The naturally occurring biflavonoid, ochnaflavone, inhibits LPS-induced iNOS expression, which is mediated by ERK1/2 via NF-kappaB regulation, in RAW264.7 cells.

Ochnaflavone (OC), a naturally occurring biflavonoid with anti-inflammatory activity [S.J. Lee, J.H. Choi, H.W. Chang, S.S. Kang, H.P. Kim. Life Sci. 57(6), 1995, 551-558], was isolated from Lonicera japonica and its effects on inducible nitric oxide synthase (iNOS) gene expression was examined in RAW264.7 cells. U0126, an inhibitor of the extracellular signal-regulated kinase (ERK), significantly down-regulated lipopolysaccharide (LPS)-induced iNOS expression and promoter activity.
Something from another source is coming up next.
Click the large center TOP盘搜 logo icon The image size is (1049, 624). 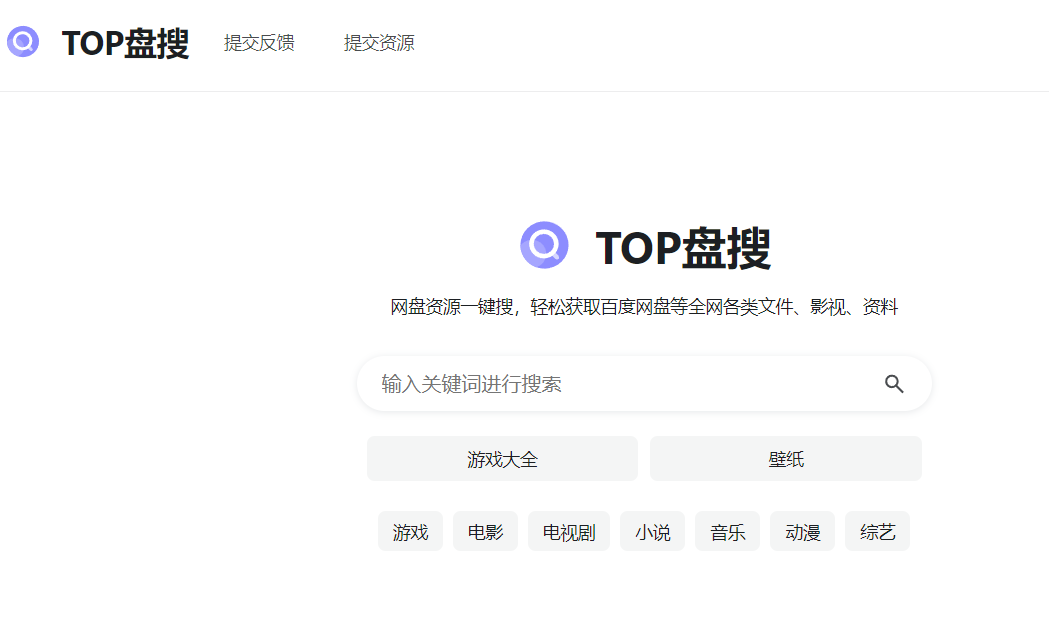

Transactivation of LPS-stimulated NF-kappaB was inhibited by U0126. These results suggest that the transcription factor NF-kappaB is involved in ERK-mediated iNOS regulation and that activation of the Ras/ERK pathway contributes to the induction of iNOS expression in RAW264.7 cells in response to LPS. OC treatment inhibited the production of nitric oxide in a concentration-dependent manner and also blocked the LPS-induced expression of iNOS. These inhibitory effects were associated with reduced ERK1/2 activity. OC inhibited the phosphorylation of c-Jun NH2-terminal kinase (JNK) and p38 mitogen-activated protein kinase. The findings herein show that the inhibition of LPS-induced ERK1/2 activation may be a contributing factor to the main mechanisms by which OC inhibits RAW264.7. To clarify the mechanistic basis for its ability to inhibit iNOS induction, we examined the effect of OC on the transactivation of the iNOS gene by luciferase reporter activity using the -1588 flanking region. OC potently suppressed reporter gene activity. We also report here, for the first time, that LPS-induced iNOS expression was abolished by OC in RAW264.7 cells through by blocking the inhibition of transcription factor NF-kappaB binding activities. These activities are associated with the down-regulation of inhibitor kappaB (IkappaB) kinase (IKK) activity by OC (6 microM), thus inhibiting LPS-induced phosphorylation as well as the degradation of IkappaBalpha. These findings suggest that the inhibition of LPS-induced NO formation by OC is due to its inhibition of NF-kappaB, which may be the mechanistic basis for the anti-inflammatory effects of OC.